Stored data
= Beginning of Section =

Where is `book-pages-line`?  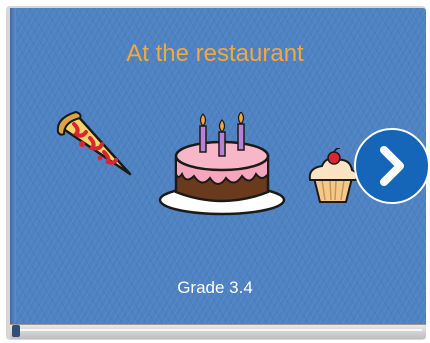
book-pages-line is located at coordinates (219, 330).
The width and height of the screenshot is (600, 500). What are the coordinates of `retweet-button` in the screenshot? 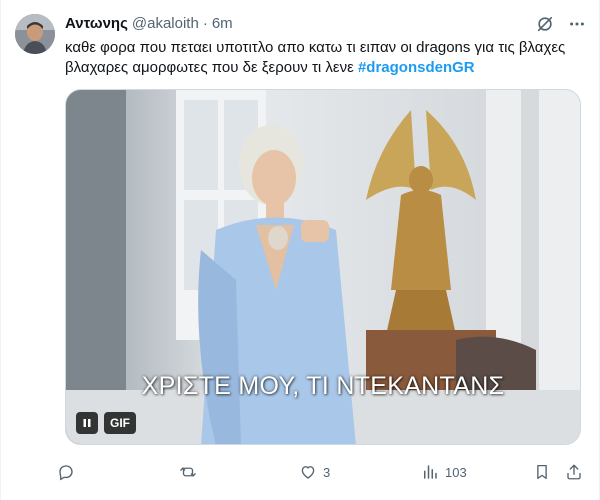 It's located at (191, 472).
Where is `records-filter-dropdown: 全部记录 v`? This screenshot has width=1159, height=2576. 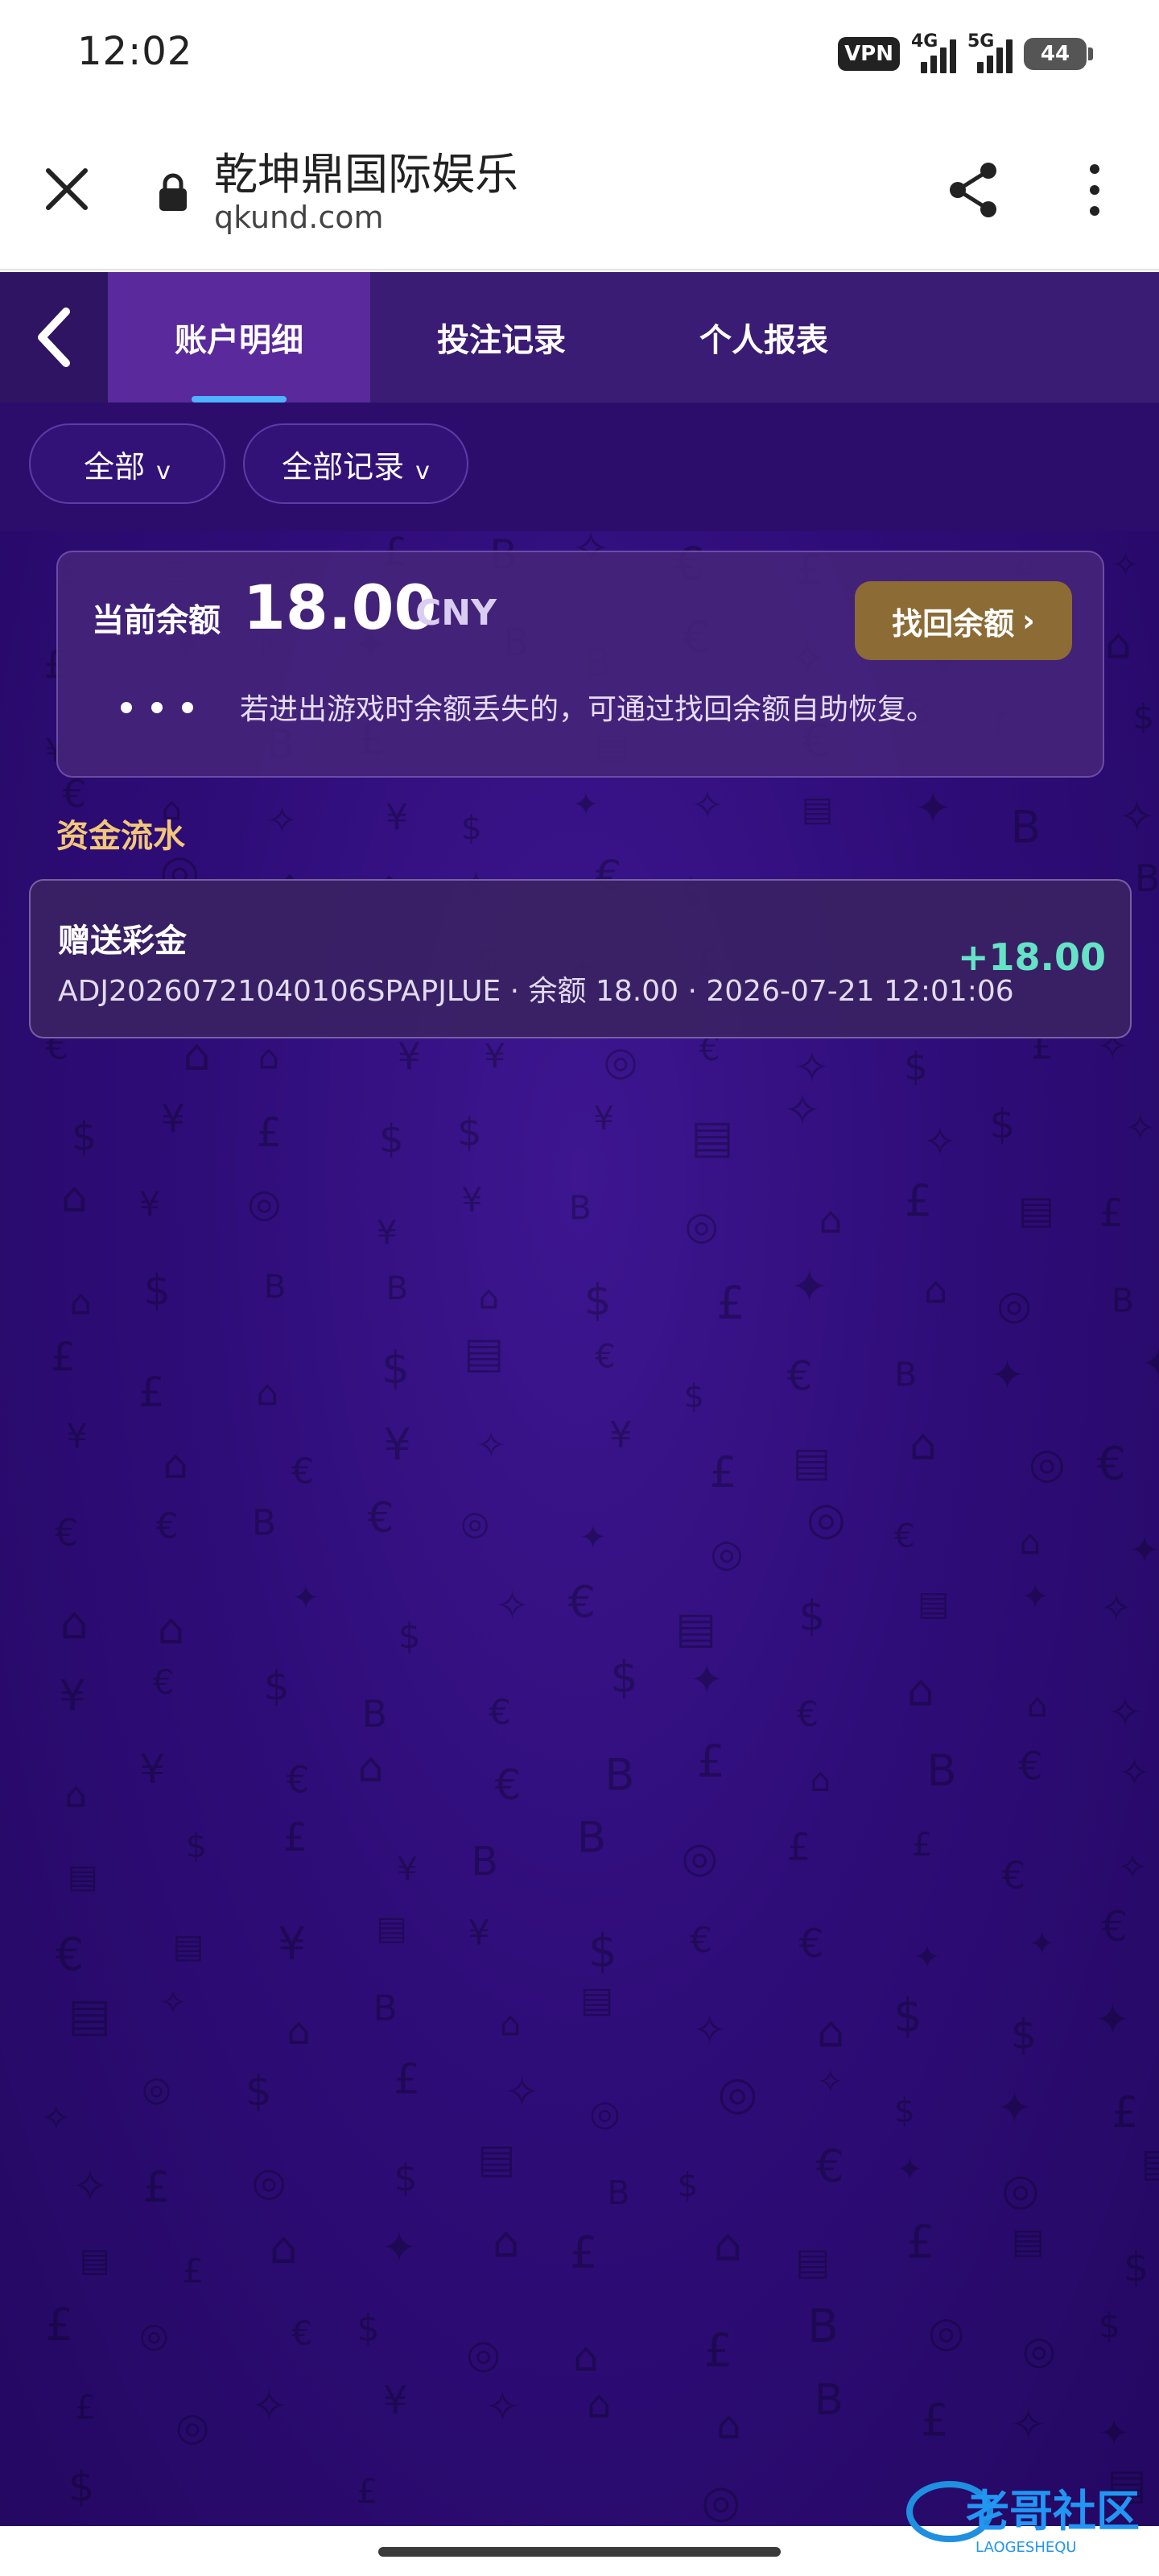
records-filter-dropdown: 全部记录 v is located at coordinates (356, 464).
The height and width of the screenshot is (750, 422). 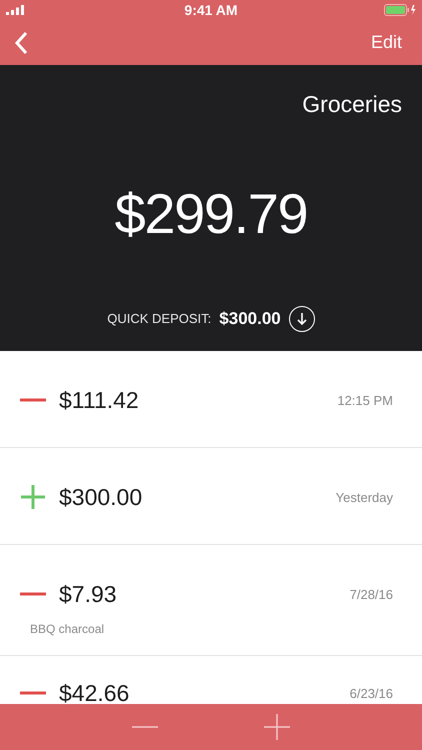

= End of Section =

#### [AIM OF THE EXERCISE]
Rewrite the lines from the one containing "has width=1159, height=2576." through the end of the items, both ends included, replacing "screenshot" with "capture" and changing nothing else. Leave the pictures out of your answer.

#### [WRITTEN SOLUTION]
Where is `records-filter-dropdown: 全部记录 v`? This capture has width=1159, height=2576. 
records-filter-dropdown: 全部记录 v is located at coordinates (356, 464).
The height and width of the capture is (750, 422). 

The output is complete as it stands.